KARDEC: O próprio princípio da reencarnação que tinha, no primeiro momento, encontrado mais contraditores, porque não era compreendido, hoje é aceito pela força da evidência, e porque todo homem que pensa nele reconhece a única solução possível dos maiores problemas da filosofia moral e religiosa. Sem a reencarnação, para-se a cada passo, tudo é caos e confusão; com a reencarnação tudo se esclarece, tudo se explica da maneira mais racional; se ela encontra ainda alguns adversários, mais sistemáticos do que lógicos, o número deles é muito restrito; ora, quem a inventou? Não foi, seguramente, nem vós e nem eu; ela nos foi ensinada, nós a aceitamos, eis tudo o que fizemos. De todos os sistemas que surgiram no princípio, bem poucos sobrevivem hoje, e pode-se dizer que os seus raros partidários estão, sobretudo, entre as pessoas que julgam sob um primeiro aspecto, e, frequentemente, segundo ideias preconcebidas ou preconceitos; mas é evidente agora que, quem se dá ao trabalho de aprofundar todas as questões e julga friamente, sem prevenção, sem hostilidade sistemática, sobretudo, é invencivelmente conduzido, pelo raciocínio quanto pelos fatos, à teoria fundamental que prevalece hoje, pode-se dizer, em todos os países do mundo. (KARDEC, 1993, p. 135-136). (grifo nosso).
COMENTÁRIO: Kardec mostra-se mais empolgado que lógico. Esticasse ele o olhar um pouquinho mais, veria que, poucos quilômetros além, na Inglaterra, espíritas não-reencarnacionistas bradavam contrariamente à reencarnação, assessorados pela mesma suposta espiritualidade à qual Kardec recorrera. Até mesmo em França Pierárt comandava vertente espírita contrarreencarnacionista.

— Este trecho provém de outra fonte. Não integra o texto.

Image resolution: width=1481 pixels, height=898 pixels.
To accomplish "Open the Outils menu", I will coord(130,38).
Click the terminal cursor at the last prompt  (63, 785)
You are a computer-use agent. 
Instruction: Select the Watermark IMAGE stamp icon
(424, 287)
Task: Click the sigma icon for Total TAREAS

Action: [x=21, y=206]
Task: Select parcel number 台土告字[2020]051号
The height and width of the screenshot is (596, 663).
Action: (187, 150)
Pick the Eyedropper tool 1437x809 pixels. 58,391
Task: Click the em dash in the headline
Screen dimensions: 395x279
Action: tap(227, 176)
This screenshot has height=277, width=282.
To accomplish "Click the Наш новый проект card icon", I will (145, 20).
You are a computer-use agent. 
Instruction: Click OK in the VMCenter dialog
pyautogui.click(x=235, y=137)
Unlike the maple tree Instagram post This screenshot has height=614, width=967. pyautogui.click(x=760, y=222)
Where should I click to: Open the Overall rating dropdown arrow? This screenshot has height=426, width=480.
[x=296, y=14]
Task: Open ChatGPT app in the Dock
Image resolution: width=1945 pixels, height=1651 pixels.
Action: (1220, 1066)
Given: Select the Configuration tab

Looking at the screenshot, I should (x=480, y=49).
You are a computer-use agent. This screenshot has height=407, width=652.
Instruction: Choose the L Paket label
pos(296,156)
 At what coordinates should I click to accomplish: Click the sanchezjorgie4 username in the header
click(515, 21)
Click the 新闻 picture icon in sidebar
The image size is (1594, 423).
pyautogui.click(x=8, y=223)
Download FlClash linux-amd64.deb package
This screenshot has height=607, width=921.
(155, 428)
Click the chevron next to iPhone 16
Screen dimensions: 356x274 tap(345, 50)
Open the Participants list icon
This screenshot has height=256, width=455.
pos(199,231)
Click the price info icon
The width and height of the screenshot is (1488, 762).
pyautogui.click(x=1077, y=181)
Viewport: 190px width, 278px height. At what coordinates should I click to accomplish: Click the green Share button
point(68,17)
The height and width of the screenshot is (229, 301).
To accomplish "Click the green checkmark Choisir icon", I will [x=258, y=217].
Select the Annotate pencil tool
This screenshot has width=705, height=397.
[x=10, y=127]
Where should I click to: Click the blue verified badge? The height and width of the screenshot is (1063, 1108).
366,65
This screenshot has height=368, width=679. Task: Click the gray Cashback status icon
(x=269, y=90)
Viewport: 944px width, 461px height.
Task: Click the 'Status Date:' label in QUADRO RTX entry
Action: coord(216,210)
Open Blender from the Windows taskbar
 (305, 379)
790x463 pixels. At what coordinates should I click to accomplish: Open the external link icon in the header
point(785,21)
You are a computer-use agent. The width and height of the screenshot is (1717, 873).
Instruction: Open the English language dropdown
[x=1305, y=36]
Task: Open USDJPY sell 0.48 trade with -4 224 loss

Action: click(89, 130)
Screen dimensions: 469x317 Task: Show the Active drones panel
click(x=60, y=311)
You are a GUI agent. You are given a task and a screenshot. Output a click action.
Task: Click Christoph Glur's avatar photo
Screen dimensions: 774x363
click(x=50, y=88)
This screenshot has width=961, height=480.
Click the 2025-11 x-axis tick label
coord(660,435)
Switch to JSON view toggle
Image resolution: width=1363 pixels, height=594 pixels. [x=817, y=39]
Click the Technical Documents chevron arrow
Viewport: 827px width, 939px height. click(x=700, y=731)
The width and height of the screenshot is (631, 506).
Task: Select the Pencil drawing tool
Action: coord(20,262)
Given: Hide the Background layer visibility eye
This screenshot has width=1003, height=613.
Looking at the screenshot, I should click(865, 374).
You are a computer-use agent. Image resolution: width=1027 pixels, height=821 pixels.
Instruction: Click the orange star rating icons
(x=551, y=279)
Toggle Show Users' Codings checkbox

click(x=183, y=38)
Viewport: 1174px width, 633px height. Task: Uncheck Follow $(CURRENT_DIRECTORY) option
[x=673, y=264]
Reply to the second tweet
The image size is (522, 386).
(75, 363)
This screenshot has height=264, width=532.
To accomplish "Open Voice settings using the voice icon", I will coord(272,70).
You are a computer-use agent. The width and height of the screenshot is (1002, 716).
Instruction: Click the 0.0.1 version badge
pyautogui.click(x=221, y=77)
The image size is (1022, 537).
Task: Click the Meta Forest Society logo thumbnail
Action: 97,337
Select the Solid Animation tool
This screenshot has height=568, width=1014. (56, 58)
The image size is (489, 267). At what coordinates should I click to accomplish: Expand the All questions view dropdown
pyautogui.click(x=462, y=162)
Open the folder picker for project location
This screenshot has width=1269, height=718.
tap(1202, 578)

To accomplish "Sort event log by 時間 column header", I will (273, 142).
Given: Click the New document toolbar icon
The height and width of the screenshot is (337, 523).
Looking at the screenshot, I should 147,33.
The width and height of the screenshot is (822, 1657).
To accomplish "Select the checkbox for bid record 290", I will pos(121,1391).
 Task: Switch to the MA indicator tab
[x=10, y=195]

É falaciosa a afirmação de Rivail, de que a “teoria fundamental” prevalecia em “todos os países do mundo”. Será que os espiritualistas anglo-americanos não “aprofundaram as questões” a respeito do princípio da reencarnação, conforme sugeriu Rivail? O mais provável é que tenham refletido sobre a proposta e a rejeitaram! Por que será que não acharam nela os mesmos predicados que Kardec encontrou? A resposta parece-nos mui clara: a escolha se resumiu na simpatia que o codificador espírita votava ao reencarnacionismo.
ESPÍRITA: Temos, então, acima, os motivos que levaram Kardec a aceitar a reencarnação, o que indica, certamente, que não foi buscá-la no hinduísmo, conforme querem fazer crer os que, na falta de bons argumentos, tentam levar as para o lado do paganismo, com o objetivo de liquidar a questão. Por outro lado, fica aí registrada mais uma prova concreta de que os que assim agem nada sabem sobre o Espiritismo, fato lamentável para quem se propõe a criticar os out2ros sem conhecimento de causa.
COMENTÁRIO: Certamente, Kardec não necessitou buscar em fonte primitiva postulações de múltiplas vivências. Se o fizesse, provavelmente a doutrina kardecista seria diferente da que conhecemos. Idealizações reencarnacionistas, mais ou menos nos moldes propostos por Rivail circulavam em França na primeira metade do séc. XIX. Então, Kardec explica sua opção pelas múltiplas vivências asseverando que foi porque os espíritos a apóiam (óbvio, os “espíritos kardecistas”); também porque a proposição seria lógica e “explica tudo”. Em decorrência, diz Kardec, mesmo que os espíritos não a ensinassem ele a ela se agarraria; ou seja, Kardec acataria a reencarnação sob qualquer circunstância.